▸ **EXERCISE**: Nothing after the line with "Vijaya oil (180, 233)" belongs in the copy; extract the lines below from the top through that line, pictures left out.

[Stored data]
____________________

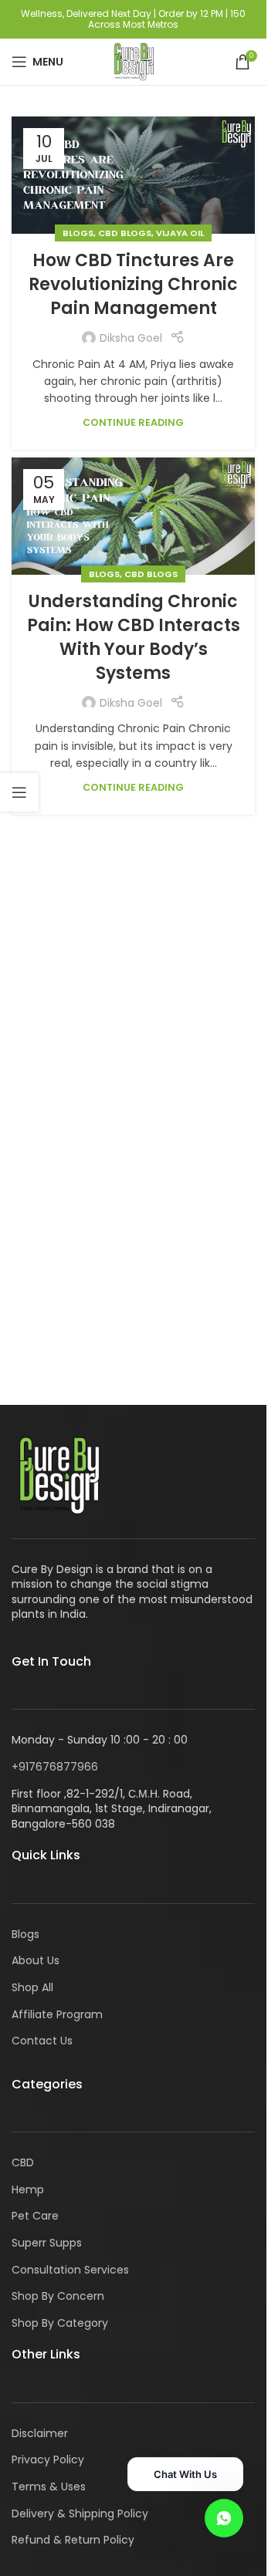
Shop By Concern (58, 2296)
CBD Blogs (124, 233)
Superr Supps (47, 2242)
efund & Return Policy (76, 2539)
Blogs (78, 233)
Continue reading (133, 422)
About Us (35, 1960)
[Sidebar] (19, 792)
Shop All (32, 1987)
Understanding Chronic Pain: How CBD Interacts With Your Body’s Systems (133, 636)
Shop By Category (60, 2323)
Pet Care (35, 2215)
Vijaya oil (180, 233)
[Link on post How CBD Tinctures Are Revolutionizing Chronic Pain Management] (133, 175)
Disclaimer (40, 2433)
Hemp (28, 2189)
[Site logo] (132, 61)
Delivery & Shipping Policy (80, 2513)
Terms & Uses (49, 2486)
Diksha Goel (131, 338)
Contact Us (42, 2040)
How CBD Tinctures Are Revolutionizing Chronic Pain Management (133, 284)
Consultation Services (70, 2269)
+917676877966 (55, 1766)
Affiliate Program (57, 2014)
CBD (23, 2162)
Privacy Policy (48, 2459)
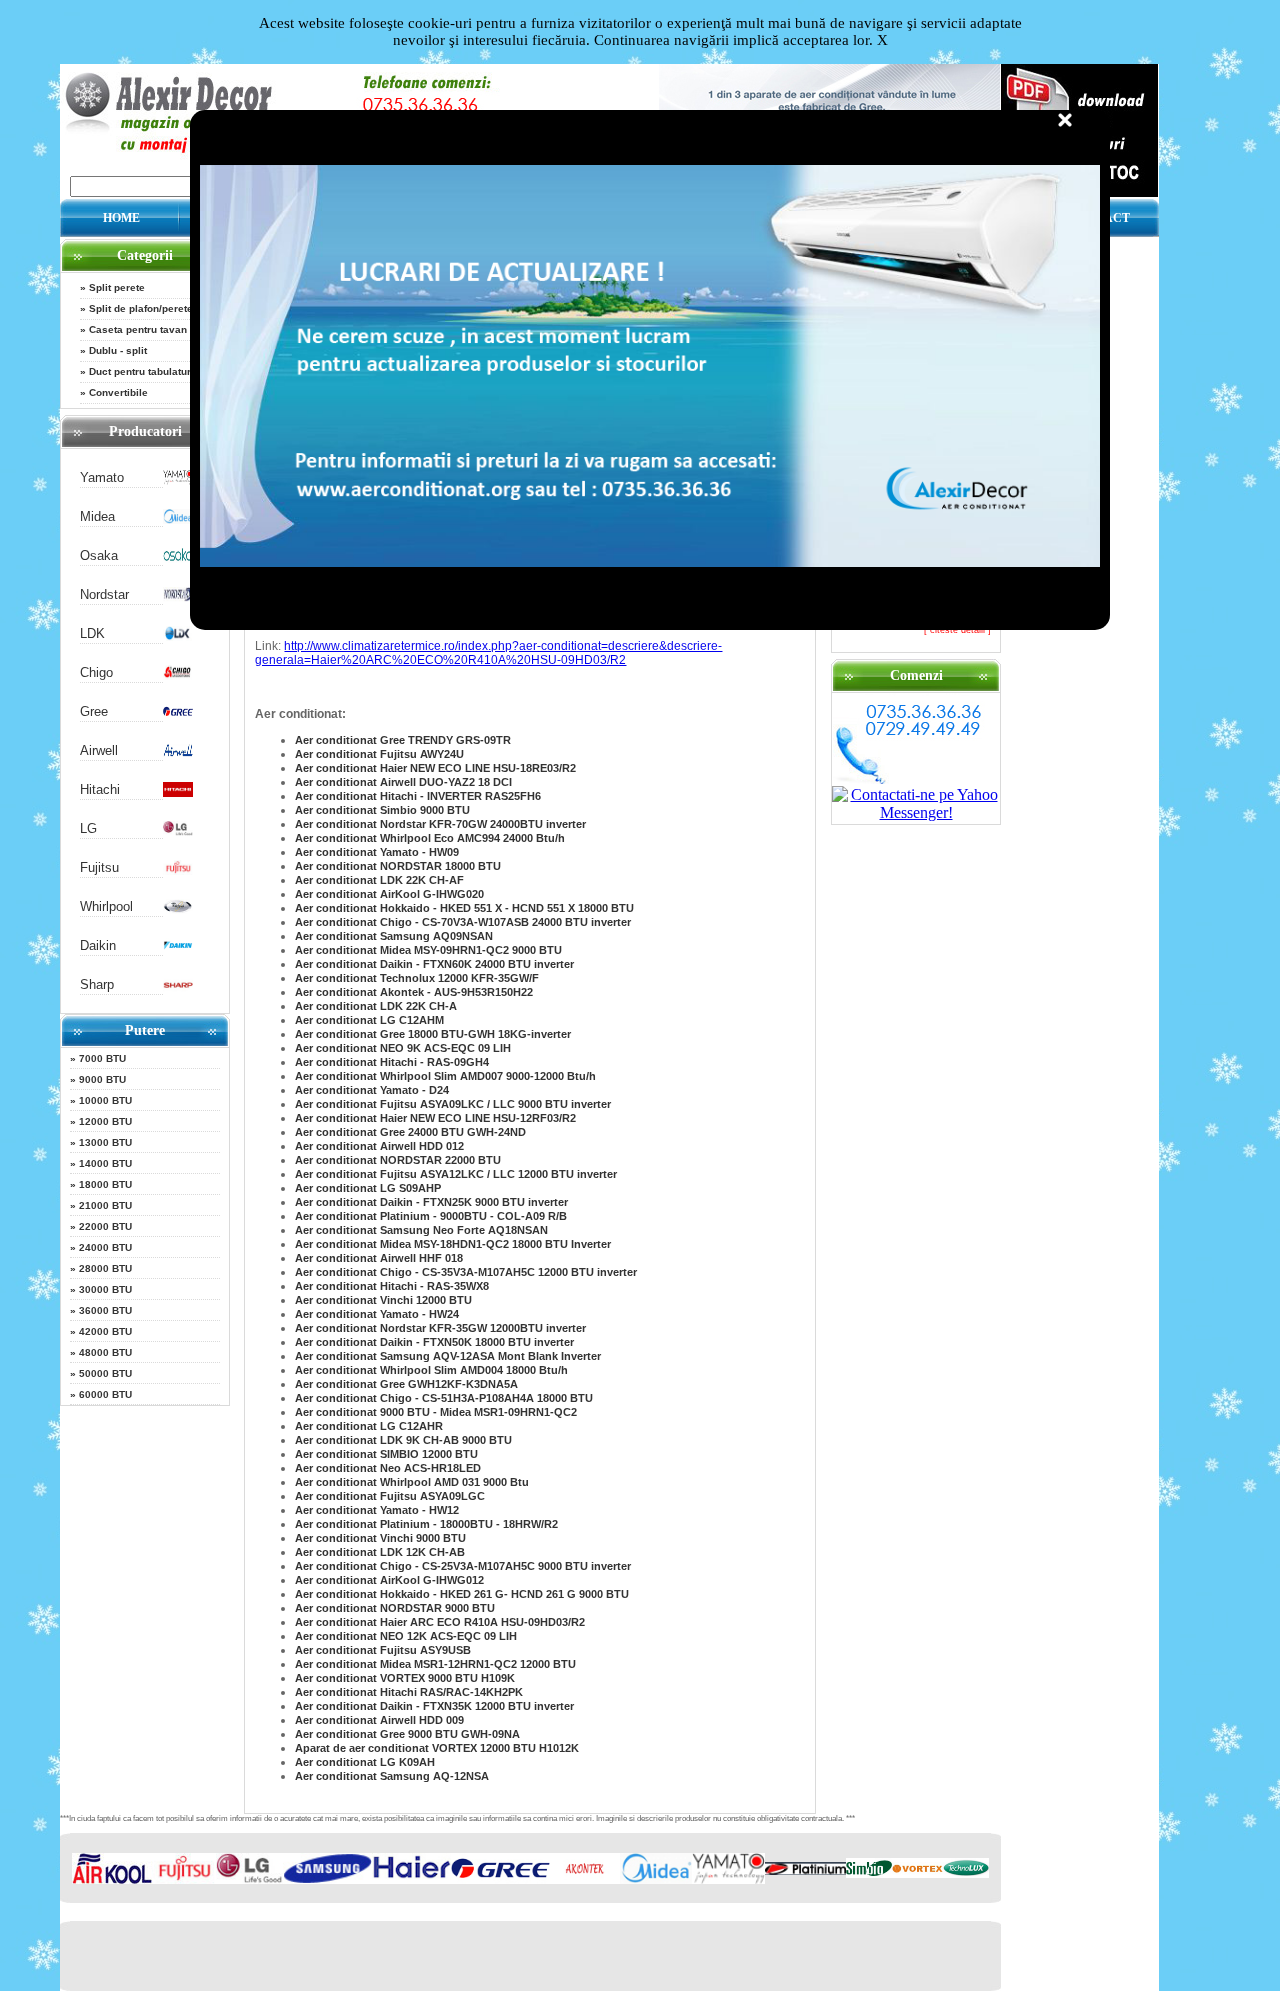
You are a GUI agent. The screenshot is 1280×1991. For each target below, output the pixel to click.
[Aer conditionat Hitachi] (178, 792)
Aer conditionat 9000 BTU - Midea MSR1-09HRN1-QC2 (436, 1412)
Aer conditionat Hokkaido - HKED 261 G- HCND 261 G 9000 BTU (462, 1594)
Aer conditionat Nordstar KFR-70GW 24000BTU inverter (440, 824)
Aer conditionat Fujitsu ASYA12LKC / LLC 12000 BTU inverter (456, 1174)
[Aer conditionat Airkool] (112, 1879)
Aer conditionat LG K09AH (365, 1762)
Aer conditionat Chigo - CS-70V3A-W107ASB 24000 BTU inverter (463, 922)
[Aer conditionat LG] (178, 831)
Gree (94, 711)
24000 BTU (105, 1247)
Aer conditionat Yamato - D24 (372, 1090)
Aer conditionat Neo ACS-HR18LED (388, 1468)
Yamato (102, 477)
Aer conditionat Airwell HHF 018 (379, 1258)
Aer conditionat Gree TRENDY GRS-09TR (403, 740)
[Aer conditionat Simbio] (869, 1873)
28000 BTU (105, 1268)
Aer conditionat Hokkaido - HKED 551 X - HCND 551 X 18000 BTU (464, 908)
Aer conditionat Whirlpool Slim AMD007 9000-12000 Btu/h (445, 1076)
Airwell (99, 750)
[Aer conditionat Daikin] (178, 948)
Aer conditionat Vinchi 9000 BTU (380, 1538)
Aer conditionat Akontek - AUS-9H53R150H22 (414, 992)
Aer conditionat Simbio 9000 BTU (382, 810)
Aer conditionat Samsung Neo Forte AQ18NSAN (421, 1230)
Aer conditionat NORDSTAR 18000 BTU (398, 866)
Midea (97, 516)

____________________

▸ **ANSWER FOR THIS EXERCISE**:
Shop By Concern (58, 2296)
CBD Blogs (124, 233)
Superr Supps (47, 2242)
efund & Return Policy (76, 2539)
Blogs (78, 233)
Continue reading (133, 422)
About Us (35, 1960)
[Sidebar] (19, 792)
Shop All (32, 1987)
Understanding Chronic Pain: How CBD Interacts With Your Body’s Systems (133, 636)
Shop By Category (60, 2323)
Pet Care (35, 2215)
Vijaya oil (180, 233)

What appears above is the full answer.